In 1989, Liederman co-wrote Running Through Walls, a book on how to do a startup. It includes recommendations for doing a business plan, raising money and business formation.
In 1990 David co-wrote a diet book called David's Delicious Weight-Loss Program with freelance writer Joan Schwartz.
In the mid-1990s Liederman opened a theme restaurant, Television City, in Rockefeller Center. The restaurant had an early days television motif and celebrity backing. Later in the 1990s he opened Chez Louis, an homage to Antoine Magnin of Chez l'Ami Louis in Paris, which specializes in roasted chicken.

Starting with a $30,000 investment, he opened his first David's Cookies store in Manhattan on Second Avenue, near 54th Street in 1979, next door to Chez Louis.

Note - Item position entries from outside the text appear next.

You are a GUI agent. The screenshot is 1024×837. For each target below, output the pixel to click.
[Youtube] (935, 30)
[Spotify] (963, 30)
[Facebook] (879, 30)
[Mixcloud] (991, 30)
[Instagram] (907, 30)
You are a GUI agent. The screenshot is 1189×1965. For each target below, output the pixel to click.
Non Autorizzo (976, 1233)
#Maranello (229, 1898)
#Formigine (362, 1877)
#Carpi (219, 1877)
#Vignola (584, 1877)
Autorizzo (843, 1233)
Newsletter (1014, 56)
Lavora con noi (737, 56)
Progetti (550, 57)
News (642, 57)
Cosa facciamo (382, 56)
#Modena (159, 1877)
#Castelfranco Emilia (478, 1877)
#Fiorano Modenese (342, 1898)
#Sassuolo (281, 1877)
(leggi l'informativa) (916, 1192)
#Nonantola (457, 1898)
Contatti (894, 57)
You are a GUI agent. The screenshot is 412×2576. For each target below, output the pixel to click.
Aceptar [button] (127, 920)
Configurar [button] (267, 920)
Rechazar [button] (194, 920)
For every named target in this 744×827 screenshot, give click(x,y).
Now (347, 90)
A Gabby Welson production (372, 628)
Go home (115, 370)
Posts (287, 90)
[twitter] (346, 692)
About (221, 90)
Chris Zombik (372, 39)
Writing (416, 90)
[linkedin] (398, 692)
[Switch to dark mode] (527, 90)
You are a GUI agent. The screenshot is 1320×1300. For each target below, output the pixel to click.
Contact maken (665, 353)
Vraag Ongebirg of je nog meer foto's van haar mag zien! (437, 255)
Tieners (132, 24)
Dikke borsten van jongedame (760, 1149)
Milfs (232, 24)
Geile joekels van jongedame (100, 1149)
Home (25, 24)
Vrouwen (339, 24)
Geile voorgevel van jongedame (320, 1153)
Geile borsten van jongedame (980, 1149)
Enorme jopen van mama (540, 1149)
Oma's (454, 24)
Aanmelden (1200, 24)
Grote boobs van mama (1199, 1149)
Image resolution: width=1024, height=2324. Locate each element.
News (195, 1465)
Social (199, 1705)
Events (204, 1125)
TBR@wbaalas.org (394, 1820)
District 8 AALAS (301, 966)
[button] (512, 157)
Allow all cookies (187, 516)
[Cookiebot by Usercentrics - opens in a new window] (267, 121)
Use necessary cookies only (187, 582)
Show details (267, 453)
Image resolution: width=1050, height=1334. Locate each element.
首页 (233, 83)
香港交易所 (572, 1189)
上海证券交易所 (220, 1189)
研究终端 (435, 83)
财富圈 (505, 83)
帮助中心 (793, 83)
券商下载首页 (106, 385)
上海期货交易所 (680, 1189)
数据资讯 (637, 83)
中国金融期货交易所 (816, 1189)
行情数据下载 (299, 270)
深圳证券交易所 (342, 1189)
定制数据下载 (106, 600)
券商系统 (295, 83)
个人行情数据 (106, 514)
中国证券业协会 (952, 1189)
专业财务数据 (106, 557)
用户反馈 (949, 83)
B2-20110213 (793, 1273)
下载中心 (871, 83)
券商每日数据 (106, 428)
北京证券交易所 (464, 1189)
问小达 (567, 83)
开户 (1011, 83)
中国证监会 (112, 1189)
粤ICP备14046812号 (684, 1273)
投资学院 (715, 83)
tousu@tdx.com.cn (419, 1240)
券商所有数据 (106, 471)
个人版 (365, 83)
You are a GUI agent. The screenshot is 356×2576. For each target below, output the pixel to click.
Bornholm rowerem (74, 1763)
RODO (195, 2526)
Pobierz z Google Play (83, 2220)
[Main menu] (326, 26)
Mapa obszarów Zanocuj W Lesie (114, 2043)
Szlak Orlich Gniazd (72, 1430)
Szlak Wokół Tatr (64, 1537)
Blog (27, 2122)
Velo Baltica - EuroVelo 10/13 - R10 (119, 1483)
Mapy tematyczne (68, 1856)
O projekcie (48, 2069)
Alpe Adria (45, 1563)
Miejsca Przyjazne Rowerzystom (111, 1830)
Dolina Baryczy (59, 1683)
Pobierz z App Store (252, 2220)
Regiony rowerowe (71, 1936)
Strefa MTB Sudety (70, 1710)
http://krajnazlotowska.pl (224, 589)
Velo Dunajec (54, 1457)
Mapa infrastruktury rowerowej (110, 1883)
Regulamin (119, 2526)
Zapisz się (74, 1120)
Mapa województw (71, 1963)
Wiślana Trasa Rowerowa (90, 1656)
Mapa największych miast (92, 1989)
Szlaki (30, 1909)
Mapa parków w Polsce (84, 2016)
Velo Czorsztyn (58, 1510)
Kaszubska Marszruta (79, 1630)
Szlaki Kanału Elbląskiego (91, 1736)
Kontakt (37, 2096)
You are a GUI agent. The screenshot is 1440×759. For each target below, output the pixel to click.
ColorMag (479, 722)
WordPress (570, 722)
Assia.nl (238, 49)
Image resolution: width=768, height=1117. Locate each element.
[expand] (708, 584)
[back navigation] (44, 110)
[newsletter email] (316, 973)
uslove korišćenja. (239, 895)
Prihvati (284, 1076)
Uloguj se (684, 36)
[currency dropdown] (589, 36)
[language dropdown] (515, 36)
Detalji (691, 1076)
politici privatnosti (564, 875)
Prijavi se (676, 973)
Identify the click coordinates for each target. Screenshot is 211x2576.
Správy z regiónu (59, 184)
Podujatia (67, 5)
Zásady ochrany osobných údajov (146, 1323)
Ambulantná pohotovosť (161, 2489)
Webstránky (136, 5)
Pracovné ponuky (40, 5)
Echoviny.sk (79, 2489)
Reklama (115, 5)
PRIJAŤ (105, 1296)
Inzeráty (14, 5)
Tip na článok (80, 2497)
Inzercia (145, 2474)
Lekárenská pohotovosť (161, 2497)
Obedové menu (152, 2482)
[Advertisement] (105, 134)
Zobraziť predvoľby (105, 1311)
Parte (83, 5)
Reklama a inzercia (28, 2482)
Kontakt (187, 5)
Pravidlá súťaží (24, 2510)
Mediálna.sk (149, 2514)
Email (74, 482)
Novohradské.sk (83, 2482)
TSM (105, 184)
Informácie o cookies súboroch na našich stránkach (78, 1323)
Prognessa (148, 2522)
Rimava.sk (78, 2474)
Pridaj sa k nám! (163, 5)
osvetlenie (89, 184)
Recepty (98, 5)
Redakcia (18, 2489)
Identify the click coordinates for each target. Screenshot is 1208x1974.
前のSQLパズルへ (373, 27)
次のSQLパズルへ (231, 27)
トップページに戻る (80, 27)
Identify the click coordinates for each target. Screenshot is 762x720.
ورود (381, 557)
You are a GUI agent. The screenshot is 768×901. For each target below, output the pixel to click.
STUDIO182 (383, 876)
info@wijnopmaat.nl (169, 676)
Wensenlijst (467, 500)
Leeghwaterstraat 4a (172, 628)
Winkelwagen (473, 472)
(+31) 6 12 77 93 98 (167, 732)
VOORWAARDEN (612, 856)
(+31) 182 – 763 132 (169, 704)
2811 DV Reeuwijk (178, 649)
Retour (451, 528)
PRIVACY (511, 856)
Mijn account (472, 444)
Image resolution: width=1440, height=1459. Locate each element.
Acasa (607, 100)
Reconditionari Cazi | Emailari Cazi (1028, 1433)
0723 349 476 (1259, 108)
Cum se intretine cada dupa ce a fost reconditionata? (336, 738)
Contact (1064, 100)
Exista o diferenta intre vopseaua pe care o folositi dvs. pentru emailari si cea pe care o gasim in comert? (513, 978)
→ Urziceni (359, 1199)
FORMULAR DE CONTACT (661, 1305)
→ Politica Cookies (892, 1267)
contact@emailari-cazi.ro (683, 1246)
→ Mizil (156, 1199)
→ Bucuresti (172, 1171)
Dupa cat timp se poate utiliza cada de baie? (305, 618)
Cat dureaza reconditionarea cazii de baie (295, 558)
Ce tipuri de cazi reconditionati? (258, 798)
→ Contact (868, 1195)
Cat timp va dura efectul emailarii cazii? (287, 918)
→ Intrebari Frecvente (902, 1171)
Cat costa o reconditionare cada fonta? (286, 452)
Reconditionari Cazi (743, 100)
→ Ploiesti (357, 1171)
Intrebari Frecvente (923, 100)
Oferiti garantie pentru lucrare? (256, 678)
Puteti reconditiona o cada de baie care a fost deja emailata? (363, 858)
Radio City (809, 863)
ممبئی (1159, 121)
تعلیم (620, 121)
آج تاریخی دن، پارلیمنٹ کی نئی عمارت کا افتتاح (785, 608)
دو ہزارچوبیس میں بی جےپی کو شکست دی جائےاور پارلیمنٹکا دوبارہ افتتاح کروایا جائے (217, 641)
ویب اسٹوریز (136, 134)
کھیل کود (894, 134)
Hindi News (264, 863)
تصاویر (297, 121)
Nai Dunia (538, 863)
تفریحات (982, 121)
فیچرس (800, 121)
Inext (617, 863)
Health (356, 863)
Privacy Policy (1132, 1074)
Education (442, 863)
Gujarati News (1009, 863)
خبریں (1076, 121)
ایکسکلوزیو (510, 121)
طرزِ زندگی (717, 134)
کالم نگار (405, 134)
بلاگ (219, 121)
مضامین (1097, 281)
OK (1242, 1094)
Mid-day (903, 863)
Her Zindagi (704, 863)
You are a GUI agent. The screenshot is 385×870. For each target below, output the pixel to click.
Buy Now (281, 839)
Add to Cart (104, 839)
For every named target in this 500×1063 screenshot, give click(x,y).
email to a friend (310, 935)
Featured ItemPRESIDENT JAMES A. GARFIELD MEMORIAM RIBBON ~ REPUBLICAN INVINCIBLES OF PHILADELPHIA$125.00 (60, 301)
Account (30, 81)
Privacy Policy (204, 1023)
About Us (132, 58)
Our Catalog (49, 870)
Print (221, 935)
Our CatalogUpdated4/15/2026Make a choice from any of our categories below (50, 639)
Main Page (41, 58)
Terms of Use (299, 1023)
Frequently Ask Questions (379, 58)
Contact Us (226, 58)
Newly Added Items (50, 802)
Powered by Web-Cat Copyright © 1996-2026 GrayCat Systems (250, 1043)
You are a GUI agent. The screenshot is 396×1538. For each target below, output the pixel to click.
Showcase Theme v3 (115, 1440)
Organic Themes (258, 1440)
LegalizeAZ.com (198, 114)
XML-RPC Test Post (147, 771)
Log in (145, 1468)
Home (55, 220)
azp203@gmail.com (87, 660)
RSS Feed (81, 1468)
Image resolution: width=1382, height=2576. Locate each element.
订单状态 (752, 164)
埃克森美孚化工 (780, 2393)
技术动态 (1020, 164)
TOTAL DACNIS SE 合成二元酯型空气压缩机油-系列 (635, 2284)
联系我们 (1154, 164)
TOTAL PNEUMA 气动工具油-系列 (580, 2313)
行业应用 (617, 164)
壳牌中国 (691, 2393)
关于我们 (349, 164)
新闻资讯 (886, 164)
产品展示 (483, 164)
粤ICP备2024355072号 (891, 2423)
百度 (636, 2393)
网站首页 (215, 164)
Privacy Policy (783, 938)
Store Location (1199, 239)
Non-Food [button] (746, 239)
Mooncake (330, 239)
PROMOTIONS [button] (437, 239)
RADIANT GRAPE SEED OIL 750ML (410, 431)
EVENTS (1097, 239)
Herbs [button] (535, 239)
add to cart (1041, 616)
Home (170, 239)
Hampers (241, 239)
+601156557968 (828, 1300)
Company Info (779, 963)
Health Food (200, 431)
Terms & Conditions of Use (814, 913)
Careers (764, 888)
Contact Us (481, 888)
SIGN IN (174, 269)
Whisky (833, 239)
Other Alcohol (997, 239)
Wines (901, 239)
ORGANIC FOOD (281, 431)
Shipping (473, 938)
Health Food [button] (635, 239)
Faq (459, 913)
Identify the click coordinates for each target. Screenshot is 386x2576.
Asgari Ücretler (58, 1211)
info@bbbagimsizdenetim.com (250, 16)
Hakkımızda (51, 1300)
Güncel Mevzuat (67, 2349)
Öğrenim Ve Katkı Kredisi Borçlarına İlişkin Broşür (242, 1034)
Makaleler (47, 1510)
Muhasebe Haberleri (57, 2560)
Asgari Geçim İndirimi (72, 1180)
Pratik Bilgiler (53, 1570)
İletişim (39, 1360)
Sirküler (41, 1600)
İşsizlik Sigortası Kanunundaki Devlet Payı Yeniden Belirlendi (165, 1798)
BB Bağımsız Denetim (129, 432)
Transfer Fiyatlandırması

Liederman built David's Cookies into a $35 million-a-year food retailer within six years. As of 2015, David's Cookies had grown to 100 million-a-year. The batter is mixed in Fairfield, New Jersey and the dough is sold to distributors. However, David's Cookies under Liederman's leadership would cease to thrive by the late 1980s, with numerous stores closing due to operating costs. Liederman sold David's Cookies in 1996. After being acquired by the New Jersey–based Fairfield Gourmet Foods Corp., David's Cookies evolved into a full line dessert supplier.

Despite being more known for his cookie products, Liederman's passion was the restaurant world. He would open various restaurants, including grills, throughout the state of New York.

==Personal life and death==
From 1994 up until his death in 2024, Liederman lived in Katonah, New York. On June 19, 1979, he married Susan Richardson Vare, an actress, with whom he had two daughters, Katie Liederman, a psychotherapist, and Elizabeth Liederman Rossi, who worked in marketing for the New York Yankees.

Liederman died in Mount Kisco, New York, on July 4, 2024, at the age of 75. According to his wife, his cause of death was a heart attack, though he was also being treated for myelofibrosis.